The special feature of this research is artificial intelligence (machine learning) as its basis; prevalence of methods of automatic quantitative analysis over experts’ work in order to prevent subjective assessments and ensure the reliability of the results. Experts were involved as rarely as possible, for example, to remove the most common trends (such as Software, Hardware) and to complete a description of a trend with synonyms (such as SDN, Software Defined Network). Digital technologies allow to significantly expand the sample under study, ensuring a high degree of results reliability, as well as to significantly reduce the initial data processing time, presenting the results and recommendations for management decisions.
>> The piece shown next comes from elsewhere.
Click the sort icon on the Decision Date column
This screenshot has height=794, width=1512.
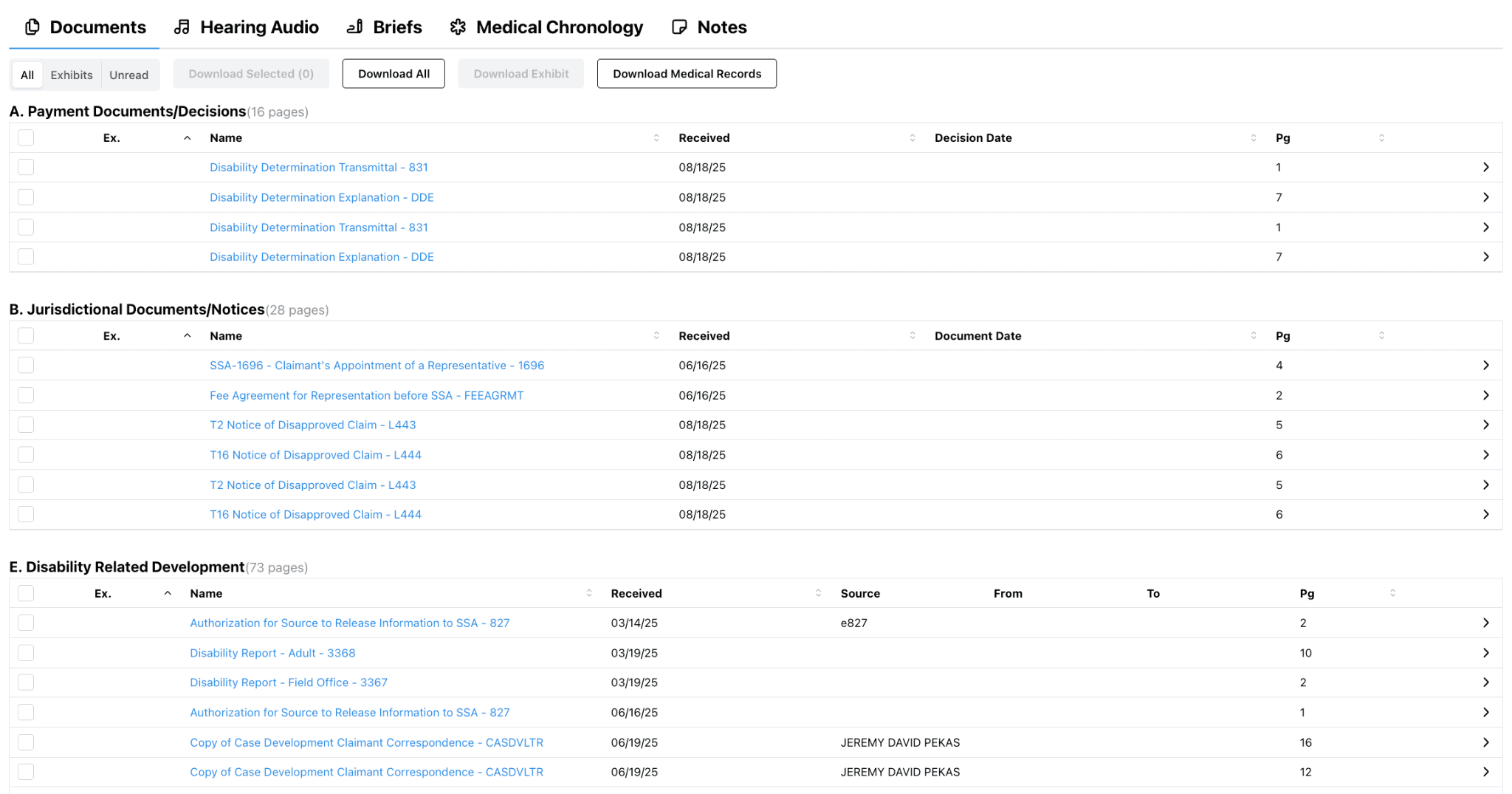(x=1253, y=137)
The research is based on the analysis of primary sources, mainly text sources. Text fields and metadata of sources have been collected by means of API and downloading robots. Structured data are obtained from arrays by means of machine linguistic analysis, as well as the frequency analysis of references to a particular area of technological development and its scope of application.

Advantages of Using Digital Technologies
Fig.: Advantages of Using Digital Technologies in the Analysis of Digitalization Trends

Research stages:

Stage 1. Normalization

All analyzed word combinations are brought to a normal, initially predetermined form.

Stage 2. Trends Identification

This stage involves identification of areas of technological development:

  • a list of more than 2,000 primary trends was obtained initially on the basis of the search for keywords in scientific publications;
  • the list of primary trends is automatically expanded on the basis of linguistic analysis of other sources (patents, financial information). The result is a list of trends (approx. 3,000);
  • an automatic merger of trends, which are the closest semantically, was carried out on the basis of machine learning methods (by means of probabilistic models) (for example, OpenFLOW and NFV trends were merged with SDN trend). The result is a list of 200 trends;
  • To eliminate inaccuracies made in the course of the previous stage, the obtained trends were verified by experts in information and communication technologies, and the revised list was reduced to 150 trends;
  • the list of trends was supplemented by synonymous expressions on the basis of semantic proximity metrics (e.g. Software Defined Network for SDN trend).
Порядок выявления трендов
Fig.: Trends Identification Procedure

Stage 3. Comparison

At this stage, the list of trends is compared with the trends specific to each document (scientific publications, patents, financial information, media publications).